## Task prompt:
Please copy out the records that follow, word for word.

(Data items)
+ + + + +

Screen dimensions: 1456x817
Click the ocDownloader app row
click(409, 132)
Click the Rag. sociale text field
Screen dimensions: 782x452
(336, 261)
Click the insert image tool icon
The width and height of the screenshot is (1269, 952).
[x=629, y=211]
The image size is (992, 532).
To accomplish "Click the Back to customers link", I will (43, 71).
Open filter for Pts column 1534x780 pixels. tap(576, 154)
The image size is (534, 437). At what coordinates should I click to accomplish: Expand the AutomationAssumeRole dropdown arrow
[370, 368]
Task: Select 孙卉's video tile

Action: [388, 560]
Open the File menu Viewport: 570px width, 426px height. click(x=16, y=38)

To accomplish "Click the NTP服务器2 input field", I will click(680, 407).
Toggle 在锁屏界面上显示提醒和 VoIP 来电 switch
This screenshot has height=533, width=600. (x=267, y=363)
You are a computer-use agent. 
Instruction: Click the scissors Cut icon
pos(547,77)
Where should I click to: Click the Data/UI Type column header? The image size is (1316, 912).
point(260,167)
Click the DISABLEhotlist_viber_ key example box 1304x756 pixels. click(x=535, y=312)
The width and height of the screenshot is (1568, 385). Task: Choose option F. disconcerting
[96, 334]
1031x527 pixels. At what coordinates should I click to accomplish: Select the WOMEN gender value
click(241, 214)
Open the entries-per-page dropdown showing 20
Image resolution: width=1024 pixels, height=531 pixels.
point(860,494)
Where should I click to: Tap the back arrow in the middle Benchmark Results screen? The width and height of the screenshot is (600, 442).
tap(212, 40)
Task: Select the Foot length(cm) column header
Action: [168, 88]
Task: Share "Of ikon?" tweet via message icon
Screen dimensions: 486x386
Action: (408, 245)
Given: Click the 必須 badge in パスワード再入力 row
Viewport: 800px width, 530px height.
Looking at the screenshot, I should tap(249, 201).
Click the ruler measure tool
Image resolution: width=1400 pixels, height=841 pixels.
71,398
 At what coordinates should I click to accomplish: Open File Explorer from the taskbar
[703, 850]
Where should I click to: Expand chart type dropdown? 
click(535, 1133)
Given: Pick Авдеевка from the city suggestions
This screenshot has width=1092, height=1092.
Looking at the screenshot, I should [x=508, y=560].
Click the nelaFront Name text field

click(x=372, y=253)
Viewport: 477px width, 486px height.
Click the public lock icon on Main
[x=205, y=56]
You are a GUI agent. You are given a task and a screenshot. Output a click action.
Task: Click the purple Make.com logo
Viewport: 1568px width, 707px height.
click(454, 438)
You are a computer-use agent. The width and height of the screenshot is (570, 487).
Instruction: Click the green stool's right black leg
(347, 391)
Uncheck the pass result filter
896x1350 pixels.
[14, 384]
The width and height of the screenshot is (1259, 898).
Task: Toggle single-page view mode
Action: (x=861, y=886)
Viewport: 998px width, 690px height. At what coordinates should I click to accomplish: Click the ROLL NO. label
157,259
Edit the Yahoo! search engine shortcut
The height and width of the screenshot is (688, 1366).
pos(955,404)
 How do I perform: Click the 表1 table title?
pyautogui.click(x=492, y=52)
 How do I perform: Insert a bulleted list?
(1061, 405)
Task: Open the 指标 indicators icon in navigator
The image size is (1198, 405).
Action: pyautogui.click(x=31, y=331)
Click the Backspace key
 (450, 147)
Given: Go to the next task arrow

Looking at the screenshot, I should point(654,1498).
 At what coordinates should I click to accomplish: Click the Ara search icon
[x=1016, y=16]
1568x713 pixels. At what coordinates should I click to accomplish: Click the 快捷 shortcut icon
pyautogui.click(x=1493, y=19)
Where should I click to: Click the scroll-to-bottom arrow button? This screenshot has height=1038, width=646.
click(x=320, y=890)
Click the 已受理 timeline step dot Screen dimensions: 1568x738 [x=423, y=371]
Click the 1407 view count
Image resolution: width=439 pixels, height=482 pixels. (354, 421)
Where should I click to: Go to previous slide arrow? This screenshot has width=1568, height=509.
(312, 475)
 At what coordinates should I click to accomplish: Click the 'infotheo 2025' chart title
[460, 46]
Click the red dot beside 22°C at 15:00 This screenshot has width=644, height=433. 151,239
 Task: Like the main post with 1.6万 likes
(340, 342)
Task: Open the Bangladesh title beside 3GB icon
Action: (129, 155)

+ + + + +

## Solution:
Screen dimensions: 1456x817
Click the ocDownloader app row
click(409, 132)
Click the Rag. sociale text field
Screen dimensions: 782x452
(336, 261)
Click the insert image tool icon
The width and height of the screenshot is (1269, 952).
[x=629, y=211]
The image size is (992, 532).
To accomplish "Click the Back to customers link", I will (43, 71).
Open filter for Pts column 1534x780 pixels. tap(576, 154)
The image size is (534, 437). At what coordinates should I click to accomplish: Expand the AutomationAssumeRole dropdown arrow
[370, 368]
Task: Select 孙卉's video tile

Action: [388, 560]
Open the File menu Viewport: 570px width, 426px height. click(x=16, y=38)

To accomplish "Click the NTP服务器2 input field", I will click(680, 407).
Toggle 在锁屏界面上显示提醒和 VoIP 来电 switch
This screenshot has height=533, width=600. (x=267, y=363)
You are a computer-use agent. 
Instruction: Click the scissors Cut icon
pos(547,77)
Where should I click to: Click the Data/UI Type column header? The image size is (1316, 912).
point(260,167)
Click the DISABLEhotlist_viber_ key example box 1304x756 pixels. click(x=535, y=312)
The width and height of the screenshot is (1568, 385). Task: Choose option F. disconcerting
[96, 334]
1031x527 pixels. At what coordinates should I click to accomplish: Select the WOMEN gender value
click(241, 214)
Open the entries-per-page dropdown showing 20
Image resolution: width=1024 pixels, height=531 pixels.
point(860,494)
Where should I click to: Tap the back arrow in the middle Benchmark Results screen? The width and height of the screenshot is (600, 442).
tap(212, 40)
Task: Select the Foot length(cm) column header
Action: [168, 88]
Task: Share "Of ikon?" tweet via message icon
Screen dimensions: 486x386
Action: (408, 245)
Given: Click the 必須 badge in パスワード再入力 row
Viewport: 800px width, 530px height.
Looking at the screenshot, I should tap(249, 201).
Click the ruler measure tool
Image resolution: width=1400 pixels, height=841 pixels.
71,398
 At what coordinates should I click to accomplish: Open File Explorer from the taskbar
[703, 850]
Where should I click to: Expand chart type dropdown? 
click(535, 1133)
Given: Pick Авдеевка from the city suggestions
This screenshot has width=1092, height=1092.
Looking at the screenshot, I should [x=508, y=560].
Click the nelaFront Name text field

click(x=372, y=253)
Viewport: 477px width, 486px height.
Click the public lock icon on Main
[x=205, y=56]
You are a GUI agent. You are given a task and a screenshot. Output a click action.
Task: Click the purple Make.com logo
Viewport: 1568px width, 707px height.
click(454, 438)
You are a computer-use agent. The width and height of the screenshot is (570, 487).
Instruction: Click the green stool's right black leg
(347, 391)
Uncheck the pass result filter
896x1350 pixels.
[14, 384]
The width and height of the screenshot is (1259, 898).
Task: Toggle single-page view mode
Action: (x=861, y=886)
Viewport: 998px width, 690px height. At what coordinates should I click to accomplish: Click the ROLL NO. label
157,259
Edit the Yahoo! search engine shortcut
The height and width of the screenshot is (688, 1366).
pos(955,404)
 How do I perform: Click the 表1 table title?
pyautogui.click(x=492, y=52)
 How do I perform: Insert a bulleted list?
(1061, 405)
Task: Open the 指标 indicators icon in navigator
The image size is (1198, 405).
Action: pyautogui.click(x=31, y=331)
Click the Backspace key
 (450, 147)
Given: Go to the next task arrow

Looking at the screenshot, I should point(654,1498).
 At what coordinates should I click to accomplish: Click the Ara search icon
[x=1016, y=16]
1568x713 pixels. At what coordinates should I click to accomplish: Click the 快捷 shortcut icon
pyautogui.click(x=1493, y=19)
Where should I click to: Click the scroll-to-bottom arrow button? This screenshot has height=1038, width=646.
click(x=320, y=890)
Click the 已受理 timeline step dot Screen dimensions: 1568x738 [x=423, y=371]
Click the 1407 view count
Image resolution: width=439 pixels, height=482 pixels. (354, 421)
Where should I click to: Go to previous slide arrow? This screenshot has width=1568, height=509.
(312, 475)
 At what coordinates should I click to accomplish: Click the 'infotheo 2025' chart title
[460, 46]
Click the red dot beside 22°C at 15:00 This screenshot has width=644, height=433. 151,239
 Task: Like the main post with 1.6万 likes
(340, 342)
Task: Open the Bangladesh title beside 3GB icon
Action: (129, 155)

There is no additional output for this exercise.